The Peach case is one of the most shocking examples of the blue wall of silence; the refusal of police officers to testify against one of their own, seemingly no matter what they've done. It continues to be universal policy in police forces around the world, even in the West.

**

The point of this rather long post is to introduce the reader to the idea that people are being killed by the police practically every day. According to statistics from the FBI, from 2004 to 2008 over three hundred people were killed by law enforcement in the United States. In four of those years at least one person was killed by the police every day.

Considering the population of the United States, that isn't really a lot.
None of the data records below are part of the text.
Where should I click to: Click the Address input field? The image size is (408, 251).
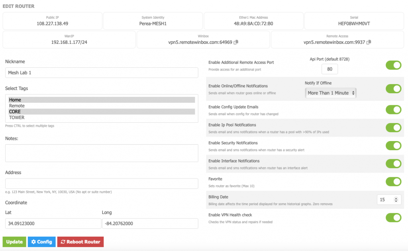pyautogui.click(x=102, y=184)
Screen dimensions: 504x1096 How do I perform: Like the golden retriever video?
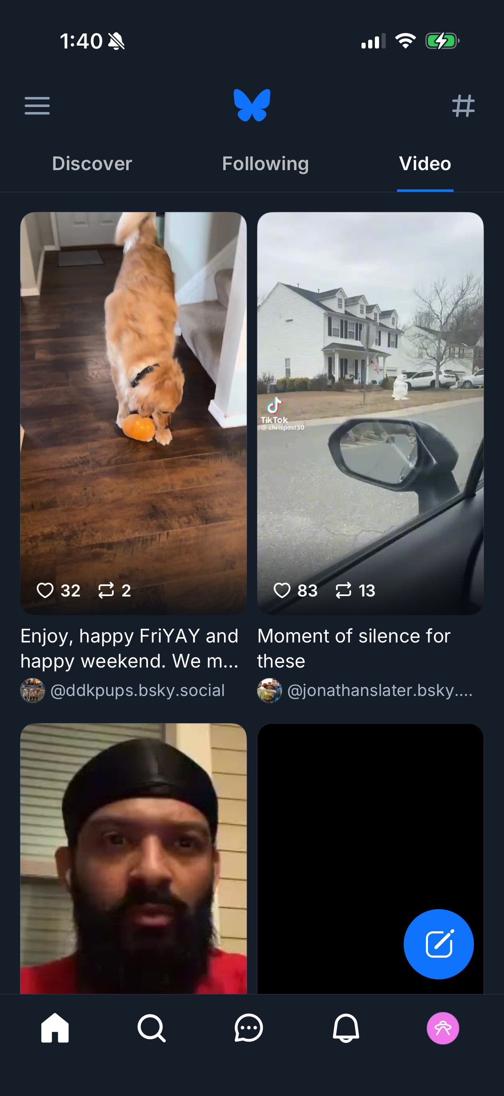(x=45, y=590)
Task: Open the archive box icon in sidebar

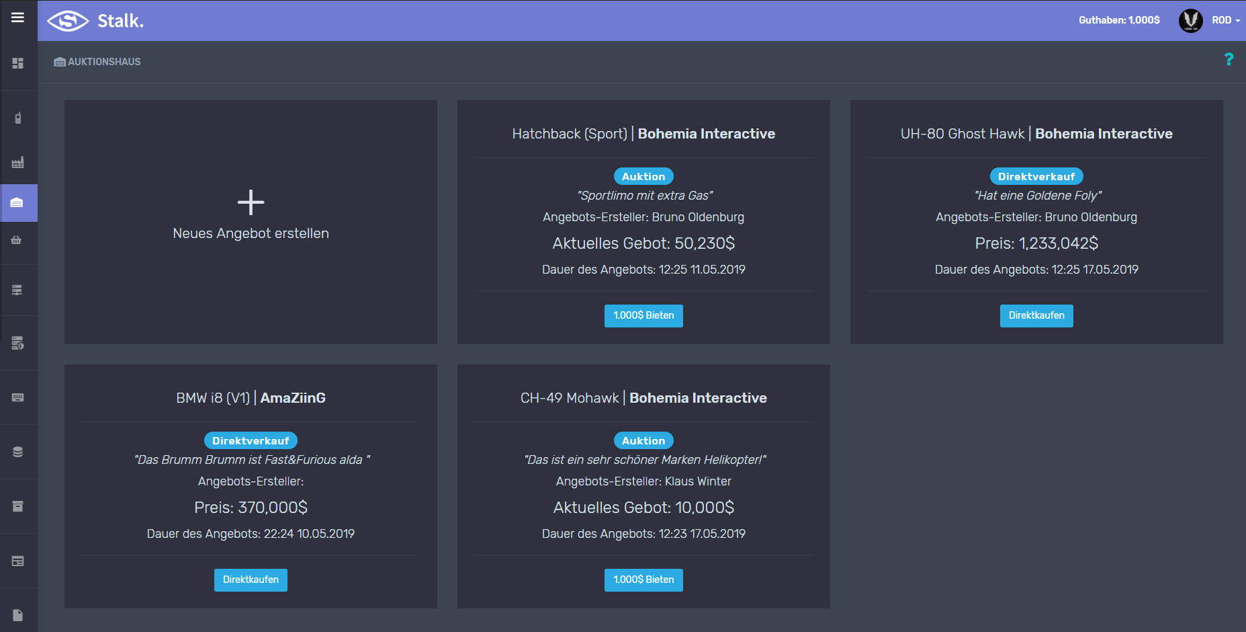Action: [18, 506]
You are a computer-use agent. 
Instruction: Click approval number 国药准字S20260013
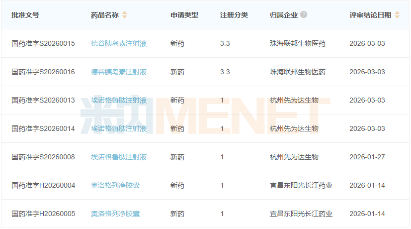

Then again, looking at spectacular cases like Sean Bell and Amadou Diallo, not to mention the ones I've talked about here, even one death like Jean Charles de Menezes's is too many.

From mistaking a taser for a gun to executing a Brazilian electrician on the subway, deaths are the most spectacular examples of police brutality. Overall, largely due to nationalist indoctrination, most citizens of Western countries have a ridiculously high level of trust in the police. I think that it's worth reminding everyone that it may not be justified. When de Menezes was executed, the reaction of many people was that he must have done something to deserve it. The idea that the police would murder an innocent person is so impossible to so many people that they'll grasp at any cognitive straw to avoid admitting that the police might do something wrong. This is how the totally false reports that de Menezes vaulted over a ticket barrier or was wearing suspiciously heavy clothes circulated: people wanted to believe that he must have done something.

In fact, he didn't do anything wrong. Neither did Ian Tomlinson or Blair Peach, neither of who even had any kind of criminal record. All of them were simply innocent, everyday people going about their daily lives until they were murdered by the police. And none of the police officers involved were even charged with anything.

So really, this is the most powerful reason to care about police brutality. No matter who you are, it could happen to you.